Write the next part of the passage on gesture in music performance below, starting right after its last sentence.

> **Text extract**

/---

In section V2 'Dance' in this thesis, the complexity of the relationship between dance movement and musical structure is further addressed. An example of this is the polymetric relationship between dance movements and the articulation of musical structure in the Menuet (V2cT2) of Rebel’s Les Caractères de la danse. The simple ¾ metrical structure of the Menuet is juxtaposed with the structure of the dance step-units which spread across two bars with a different distribution of beats. Without being aware of this contradiction, informed only by the implication of the dance form, the liveliness and excitement of the Menuet in performance will go lost.
Leman and Naveda (2010) study a related phenomenon in Samba dance, where they argue that ‘perception of samba may be movement-based in the sense that through self-movement (of the dancer in response to music) musical patterns get rhythmically disambiguated’ (Leman and Naveda, 2010, p. 18).
The method of chunking the coarticulated gestural-sonic objects is implied in the trajectory of my video analysis. I proceed from a segmentation of the movement patterns implied in the musical structure (dance patterns, physical gestures, or poetic images), and elaborate them in my playing movements, drawing on my embodied experiences. In Östersjö’s study on chunking and coarticulation, the observation is made that the identified action chunks were consistently ‘related to the beginning and ending of movements[;] they also reflect musical structure, significant changes in performance techniques and musical gestures that may be interpreted as expressive’ (Östersjö, 2016, p. 489). This suggests that the very detail of a performative interpretation may be structured also from the detail of a performer’s embodiment. But, simultaneously, it is essential to bear in mind that such an interpretation will always also draw on other factors situated in the social and cultural domain of the performer’s frame of reference.
3.1 Gesture definitions
One of the most problematic features in studies of music-related movement, or 'gesture studies', is the actual use of the term gesture. Some scholars use the term gesture interchangeably with the term movement. Gestures are ‘movements made by performers to control the musical instrument when playing a melodic figure’, or even the ‘tapping along with the beat’ of a listener (Leman, 2010, p. 5)
Other scholars argue for a clear distinction between gestures and body movements. In his dissertation (2007), Alexander Jensenius finds the scholarly usage of the term gesture confusing to such an extent that he instead employs a different term, ‘action’. ‘The gesture definitions […] range from using gesture more or less as equivalent to body movement, to using gesture in a purely metaphorical sense.’ (Jensenius, 2007, p. 41).

\---

> **Data lines**
/---

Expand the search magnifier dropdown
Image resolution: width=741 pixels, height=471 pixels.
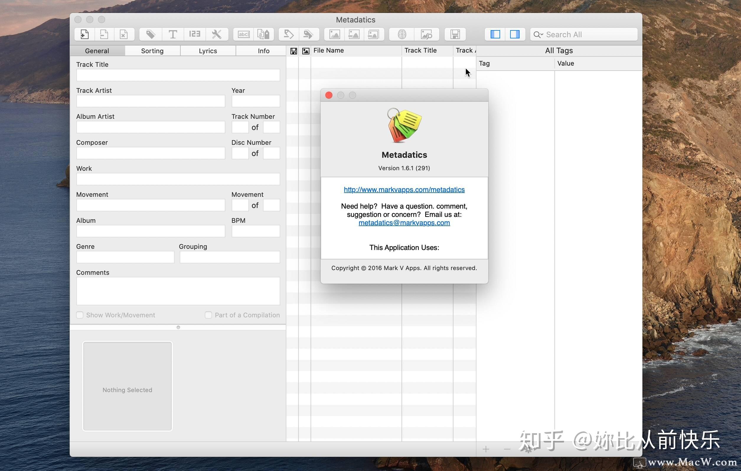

\---

> **Reply**
Robert Hatten articulates a definition of gesture as ‘any energetic shaping through time that may be interpreted as significant’ (Hatten, 2006, p.1). Even though it is a very inclusive definition, it has a bearing on the widespread use of the term 'sound-producing gestures.' With reference to Hatten’s definition, we might reserve the term 'gesture' only for specific instances of body movement that are interpreted as significant. If the movement, or sequence of movements, is intentional and understood as significant, then we can call it gesture (Jensenius, 2007).
In a simplified understanding, sound-producing movements are employed to produce sound, and in that sense are not interpreted as significant. Therefore, being just technical movements, they are not gestures per se. They become significant through the sound they produce. And yet, even if we understand Hatten’s ‘energetic shaping through time’ as gestural-sonic objects (Godøy, 2011) conceived mentally, the sound producing movements employed in the realization of these objects, even though not intended as significant, will necessarily mirror their ‘energetic shaping’, and thus become gesturally significant in performance.
In this consideration, even a simple ‘movement of a finger’ pressing a piano key can qualify as gesture (Godøy, 2011, p. 71), being imbued with the intended expression. Sound-producing movements can assume the function of gesture through the assimilation of communicative, expressive, and ancillary movements into the process of sound production. With the resulting sound as a culmination and manifestation of this holistic movement complex, musical gestures will emerge.
In his study on musical forces, Steve Larson developed the idea that musical motion is shaped by forces that are analogous to those that shape physical motion (Larson, 2006). He proposes the concept of ‘graceful physical gestures’, which are based on actions and states of ‘impulse’, ‘inertia’, ‘point of stability’, and ‘passing the point of stability’ (Larson, 2006, p. 63).
Even though Larson understands the interaction of constantly acting forces only metaphorically, his concept of forces has inspired my understanding of the role of centrifugal and centripetal forces in the expressive body movements of a violinist. The activation of physical forces in the gravitational relationship between body and floor is exemplified in my attempts to enact the implied narrative, dance movements, and poetic imagery through body movements in performance.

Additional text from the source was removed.